Well, little did I know back at the medical plaza my grandmother’s doctor, the same doctor who needs to be checking whether he’s up to date on his malpractice insurance went to the president of Everest College and complained about the behavior of the students who had helped me. Why? Because he came downstairs on the tail end of everything and wasn’t privy to the instigating comments made by the Los Angeles County Paramedic. All he saw was a group of Black girls telling off the paramedic so naturally, it’s all the Black girl’s fault, right? Wrong.
Flash forward to today and my grandmother is back at home after a brief stay in the hospital and for that, I am grateful. And while my grandmother is a Jehovah’s Witness and doesn’t believing in taking legal action against those who have done her wrong, I am not and I do, especially when that wrongdoing is racially motivated and endangers the life of my grandmother.
It’s a shame that in a life or death situation, the first responders in our community can’t see past their own racism to serve the community. I was beside myself when my grandmother fainted and had it not been for the quick actions of the Everest College students my grandmother might not be here with me today and I am eternally grateful for them. It’s a testament to the education that they are receiving. Those young ladies could have been anywhere in the world, but they were at a school trying to get an education that could lead to a medical career, maybe even one as a paramedic. How do you think those comments made them feel after all they had done? Instead of insulting those students, the Los Angeles County Paramedics should have been thanking them for their help on the scene before they could arrive to take over. As for the McCormick Ambulance paramedics, words can’t describe my anger at their behavior.
I applaud the students at Everest College who were there to help me and in the end, it’s my opinion of their actions that matters because I was the one who needed the help with my grandmother. What the paramedics and my grandmothers soon to be ex-doctor think is as irrelevant as the handicap placard I displayed in my car while parked in front of the medical plaza when I was asked to move my car.
I was never under the assumption that race relations were all good in America after the election of President Barack Obama, but what happened last Wednesday only confirmed for me that there is still much work to be done in our communities. In life and death situations, our lives should matter to the first responders in our community, not the color of our skin. And people have got to stop looking at the color of our skin and assuming who’s in the right and who’s in the wrong, judging a book by its cover.
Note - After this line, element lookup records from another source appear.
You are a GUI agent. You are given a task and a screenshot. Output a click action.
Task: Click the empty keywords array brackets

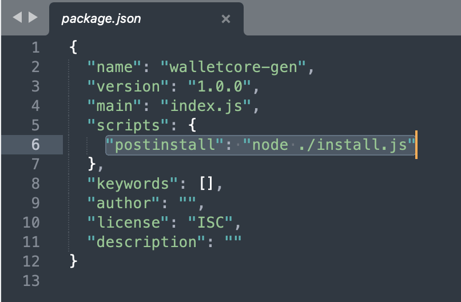click(208, 184)
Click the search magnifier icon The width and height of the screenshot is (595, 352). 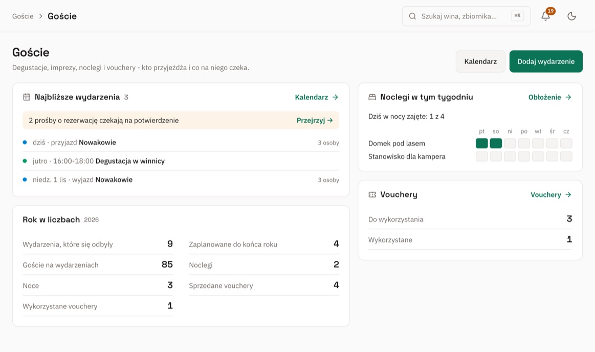(x=412, y=16)
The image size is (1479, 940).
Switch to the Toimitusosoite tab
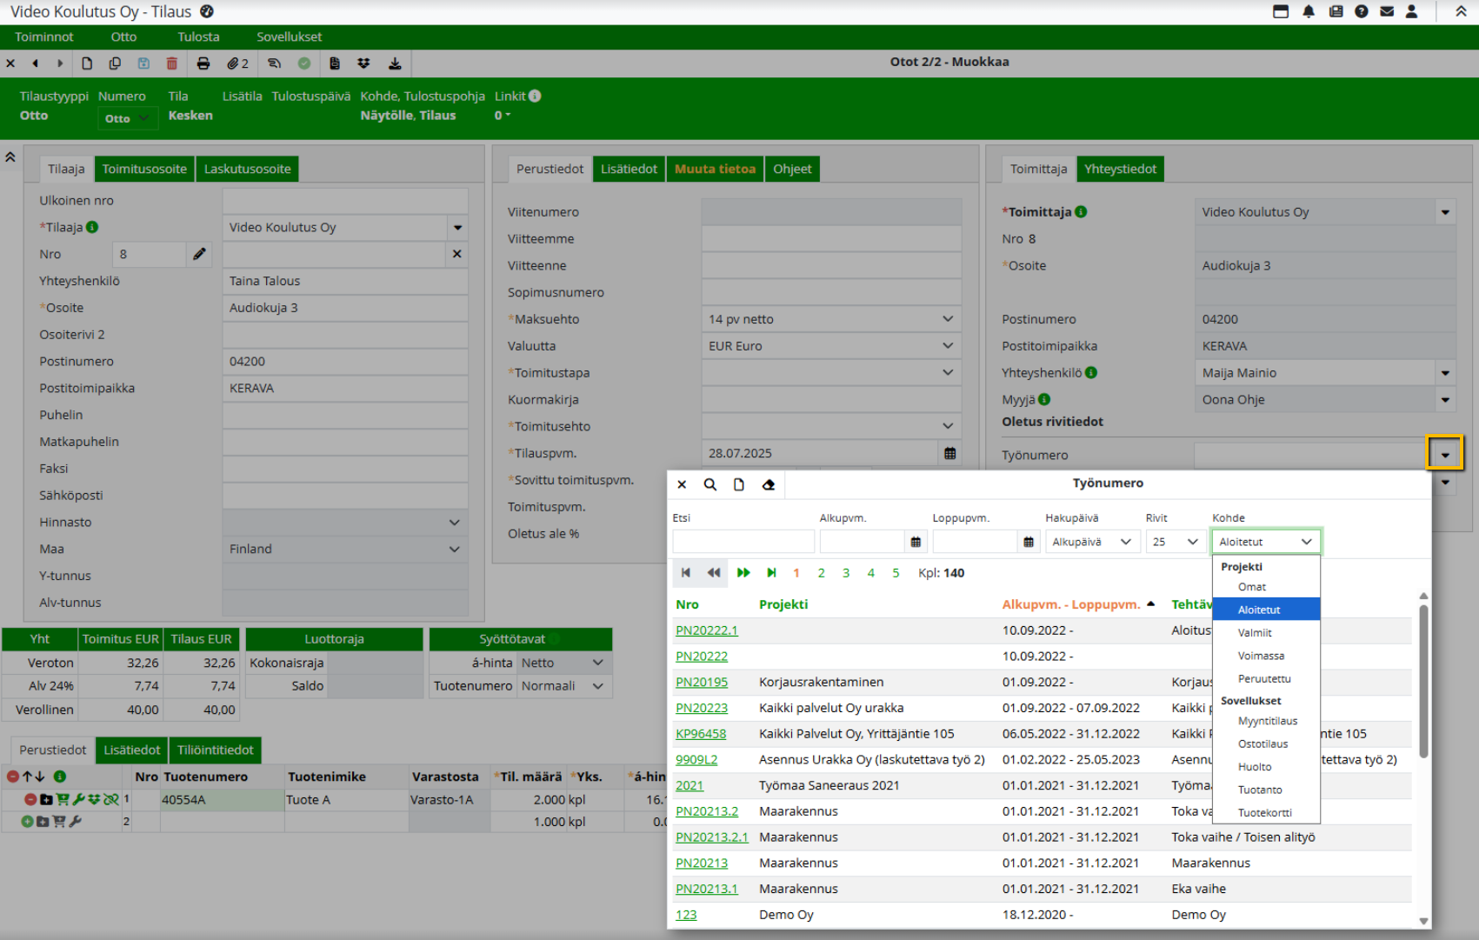[x=144, y=169]
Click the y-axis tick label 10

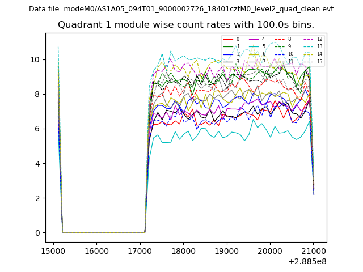[x=35, y=60]
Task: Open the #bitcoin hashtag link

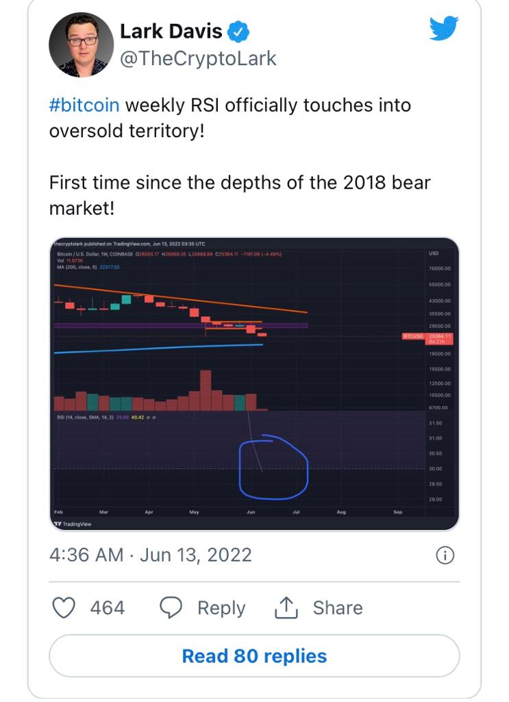Action: 84,106
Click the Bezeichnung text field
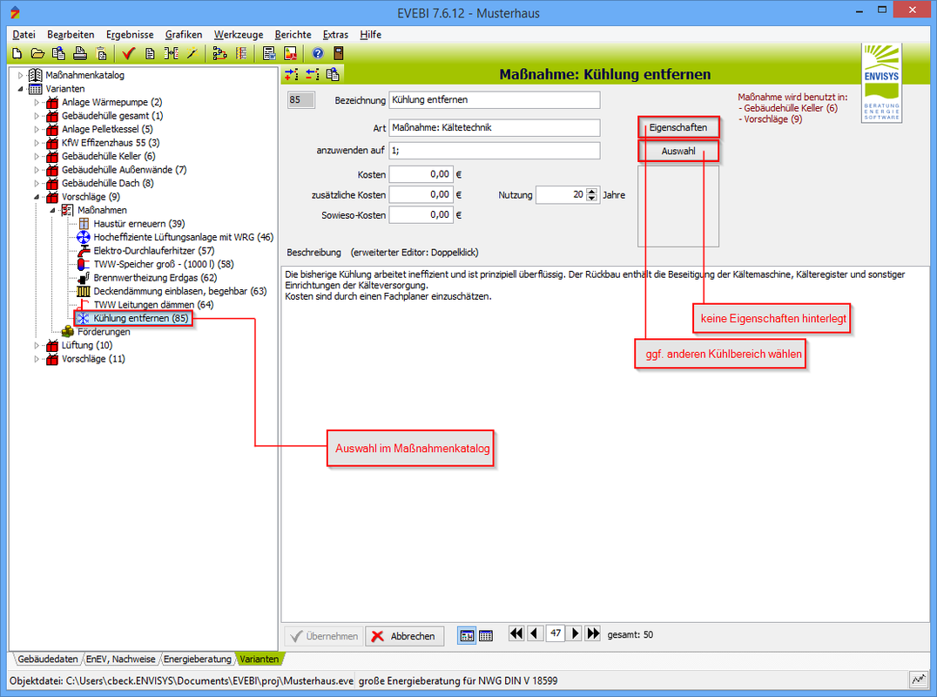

Everyone but those African-American female students was in the wrong beginning with the pharmacy owner who made me move my car, the doctor who gave my grandmother too much insulin, ending with the racist Los Angeles County and McCormick Ambulance paramedics.
Had this story made the evening news, you’d never have known that part of the story. It would have went something like this.
“In an apparent emergency situation black medical students at a local vocational college in Gardena attacked a Los Angeles County Paramedic who was trying to respond to the situation…”
This is why I say that 911 is still a joke.